▸ **Text segment**
■ ■ ■

AMD sends word this afternoon that they’re instituting an official price cut for one of their more recently launched video cards, the Radeon R9 280. The 280, AMD’s lower tier Tahiti part and Radeon HD 7950 analogue, was launched back in March, shortly before Cryptocoin Mania subsided and AMD video cards came back to their MSRPs. As a result of being launched in that time period, the 280 launched at an inflated MSRP of $279, suitable for a time when the higher tier 280X was well over MSRP but uncomfortably close now that AMD’s faster card is back at $299 where it belongs.

Consequently AMD is cutting the price of the 280 to bring its price back in line with its performance relative to AMD’s other video cards. Effective today the 280 is getting a $30 price drop, from $279 to $249. This puts it almost precisely between the 280X ($299) and 270X ($199) in AMD’s product stack. Meanwhile a $249 MSRP also means the card is now more directly competing with NVIDIA’s GeForce GTX 760, which has a similar $249 MSRP, though can often be found for $10-$20 less. As one would expect, that is a very close matchup and it’s no mistake these cards are priced so close together now that AMD has better control of their retail pricing.

■ ■ ■

▸ **Stored data**
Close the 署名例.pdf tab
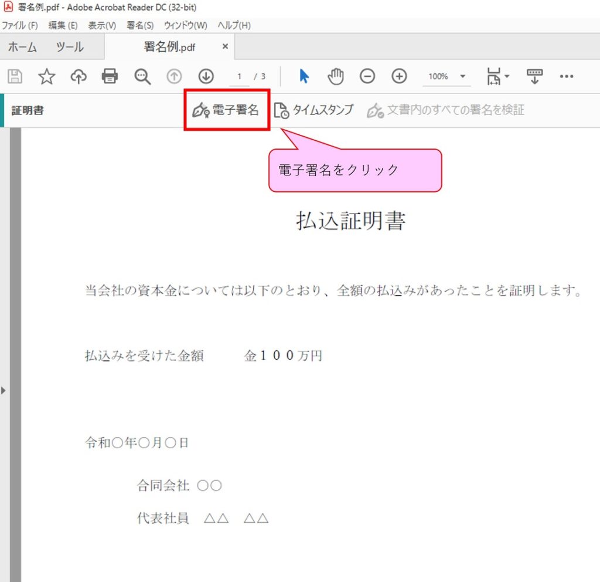Viewport: 600px width, 582px height. click(x=225, y=47)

■ ■ ■

▸ **Required actions**
1. In the article about AMD's price cut, what is the Radeon R9 280's new price?
2. Name every video card model mentioned in the article about AMD's price cut.
3. Pick up the article about AMD's price cut where it stops and add a few more sentences.

▸ **Responses**
1. $249, down $30 from $279.

2. Radeon R9 280, Radeon HD 7950, Radeon R9 280X, Radeon R9 270X, GeForce GTX 760

3.
Wrapping things up, AMD tells us that they expect it will take a few days for the price cuts to filter through various partners and retailers, though a quick Newegg check is already turning up two cards priced at $249 or below. In fact Sapphire’s R9 280 Dual-X is already well below AMD’s new MSRP, with Newegg running what’s undoubtedly going to be a short-lived deal that sees the card priced at $219 after mail-in rebate, with Newegg taking off a further $20 for signing up for their newsletter to bring the final price down to $199. Meanwhile despite the price cut the 280’s status in AMD’s Never Settle Forever program remains unchanged, so the 280 is still a gold tier card that qualifies for 3 games through that program.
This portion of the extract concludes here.